PDF Analysis using PDFStreamDumper
PDFStreamDumper is a PDF analyzer developed by Sandsprite’s David Zimmer. He has added quite a bit of useful functions to make this an all-in-one, go-to tool as you’ll soon see.
Here’s a spear-phish email that contains a malicious PDF file attachment:
This PDF file is quite unusual. When you view it in Notepad, you normally can see readable strings and the magic bytes at the beginning. In this case, the PDF file has been altered:
Using a hex editor, we can see the familiar attributes that make up a PDF file:
When you open the PDF file using Adobe Acrobat Reader < 9.4, it notices that the PDF file is damaged and then repairs it. When it does so, the program crashes since it's just been compromised by the exploit and the shellcode executes.

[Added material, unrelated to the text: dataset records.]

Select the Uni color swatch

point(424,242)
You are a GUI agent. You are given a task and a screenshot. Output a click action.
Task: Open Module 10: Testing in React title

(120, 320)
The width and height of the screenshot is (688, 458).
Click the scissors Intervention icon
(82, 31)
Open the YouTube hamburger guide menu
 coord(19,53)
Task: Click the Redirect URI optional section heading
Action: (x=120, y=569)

Let's open the PDF file using PDFStreamDumper and click on "Exploits_Scan" from the menu bar:
Down at the bottom of the stream, we can see a bunch of hex characters. This looks like shellcode to me. We can either save the decompressed stream to a text file by right-clicking on the object to the left.

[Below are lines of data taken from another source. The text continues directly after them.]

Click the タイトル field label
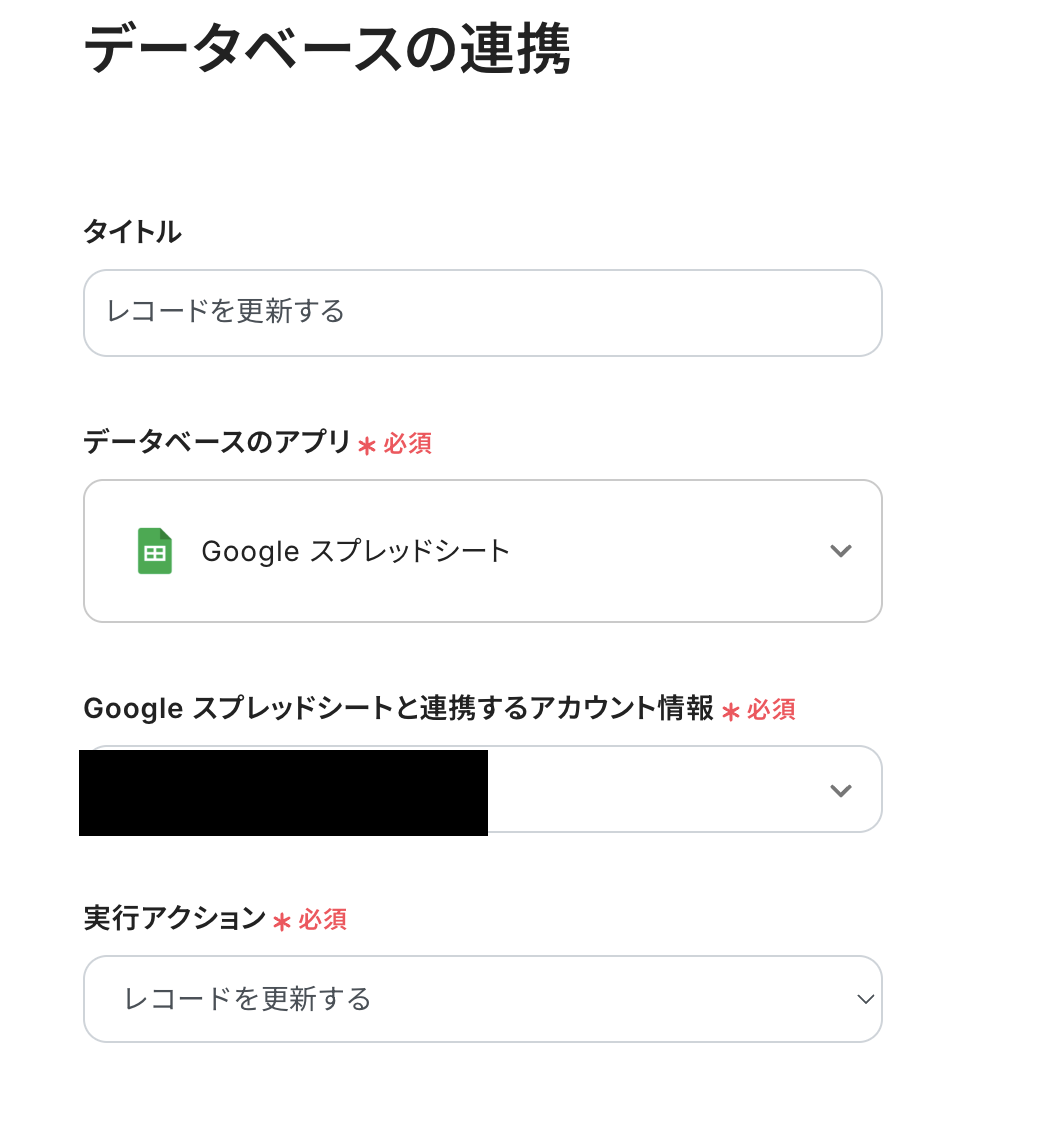 pyautogui.click(x=132, y=232)
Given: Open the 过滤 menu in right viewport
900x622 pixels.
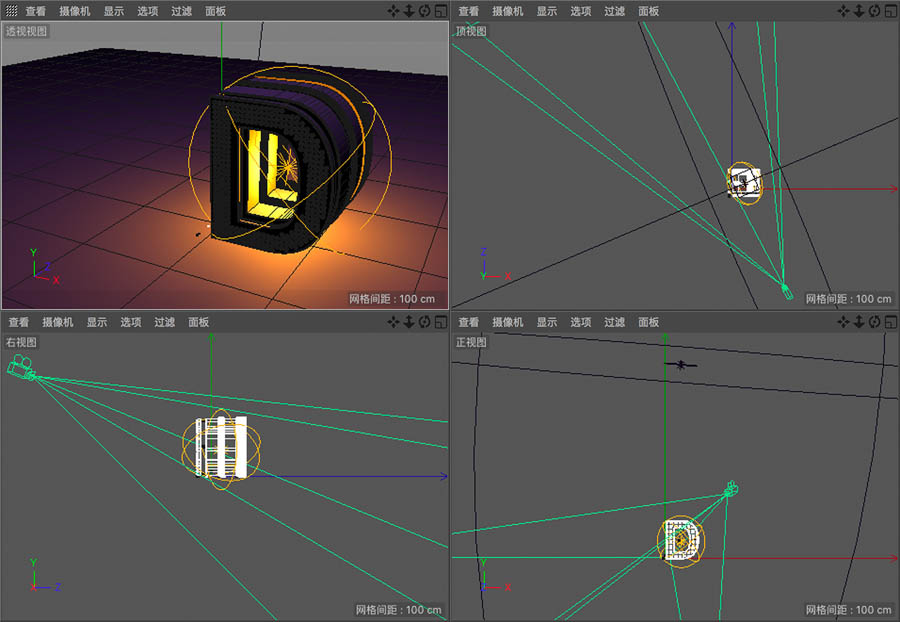Looking at the screenshot, I should 163,322.
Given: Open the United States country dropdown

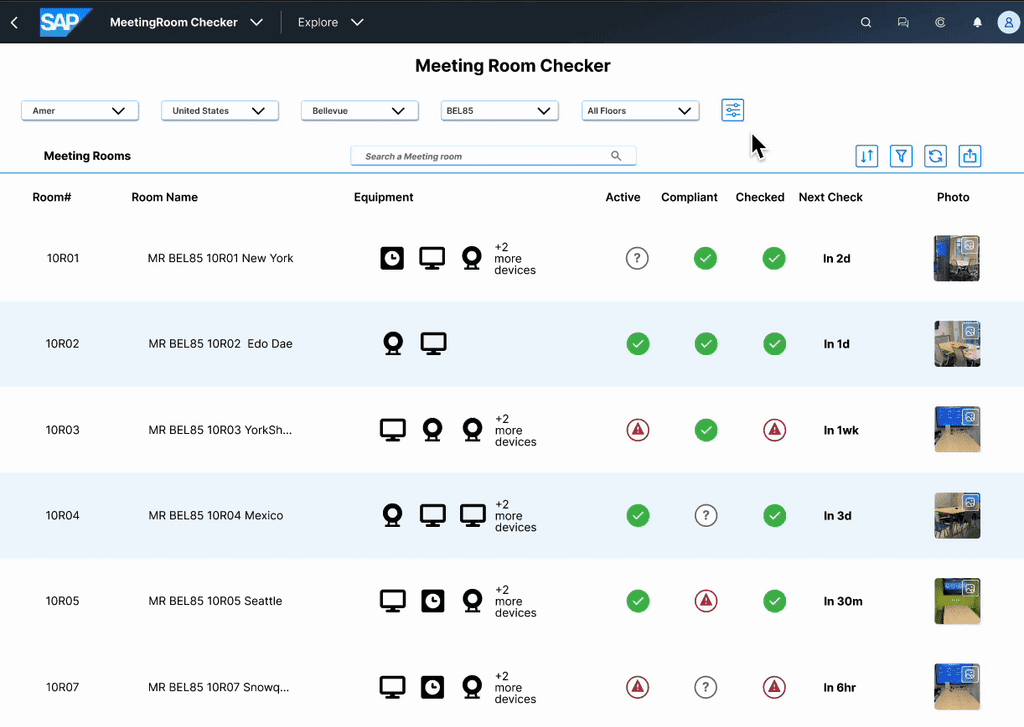Looking at the screenshot, I should pos(219,111).
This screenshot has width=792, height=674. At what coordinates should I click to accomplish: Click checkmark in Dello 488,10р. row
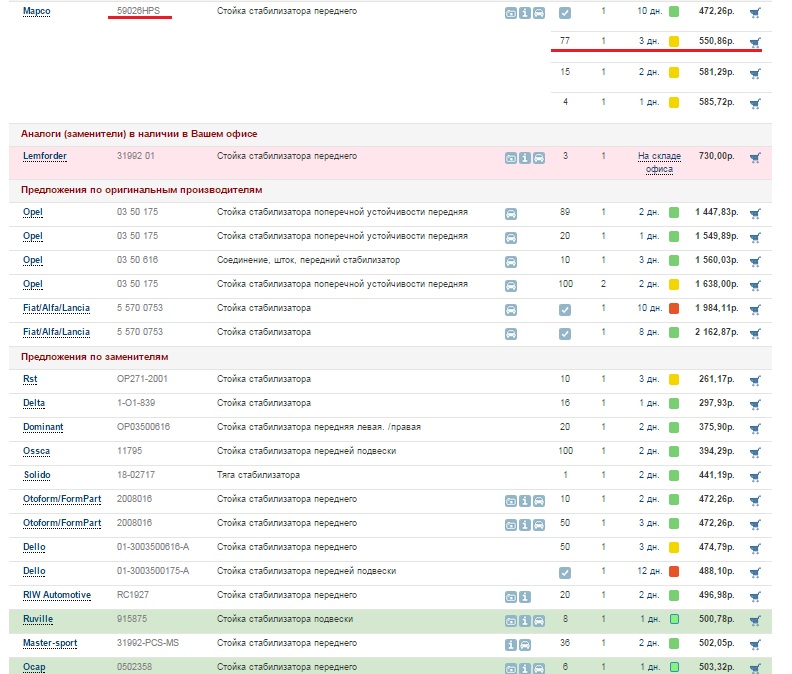click(565, 572)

Or, we can select the hex code and press control-c on our keyboard. Let’s do the latter and now click on “Load” from the main menu then click on “Shellcode File”.
This brings up a new window. The main section is blank so we paste the hex code. We need to tell the program that this is hex so we select the characters then click on “Add % to HexString” under the “Manual_Escapes” menu.

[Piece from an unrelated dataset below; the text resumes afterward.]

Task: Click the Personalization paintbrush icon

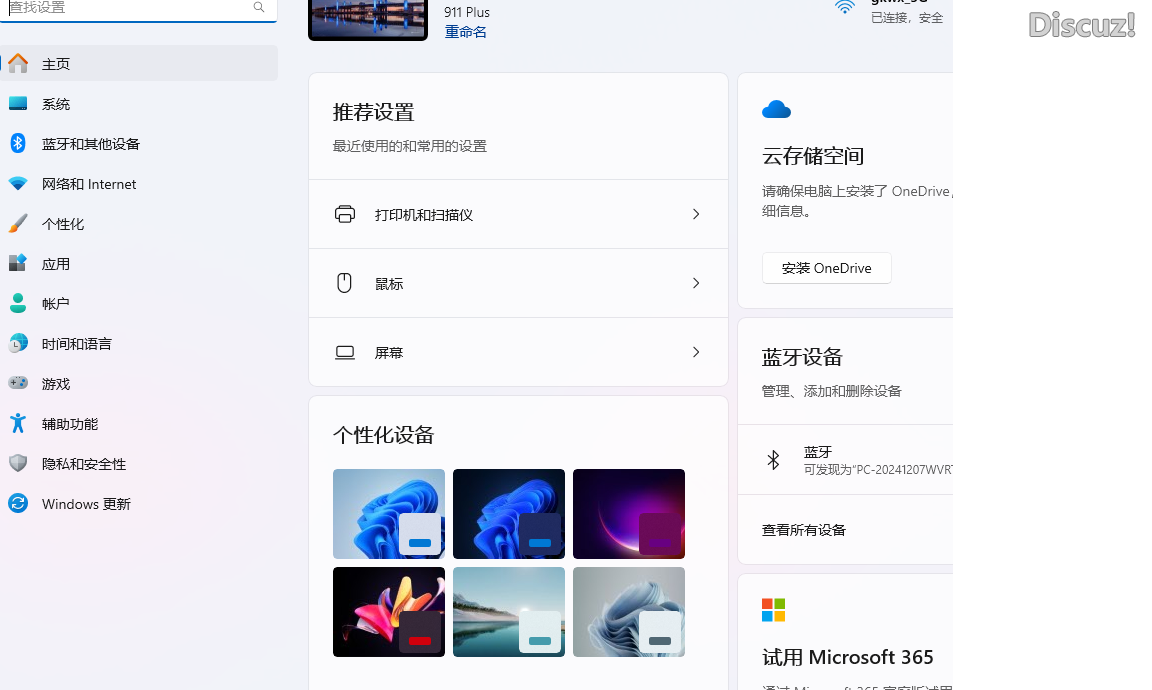Action: 18,223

Since this is presumed to be shellcode, we can use the options under the “Shellcode_Analysis” menu. I tried to dump the shellcode using the top three options but it didn’t work. Let’s see if this is XOR-encrypted so select the hex characters then choose “Xor_Bruteforcer”:
Bingo! It is encrypted using the XOR key of “0xF0”. You can see the dropbox.com download and execute link:
Checking that executable against VirusTotal shows that it’s likely a banking Trojan.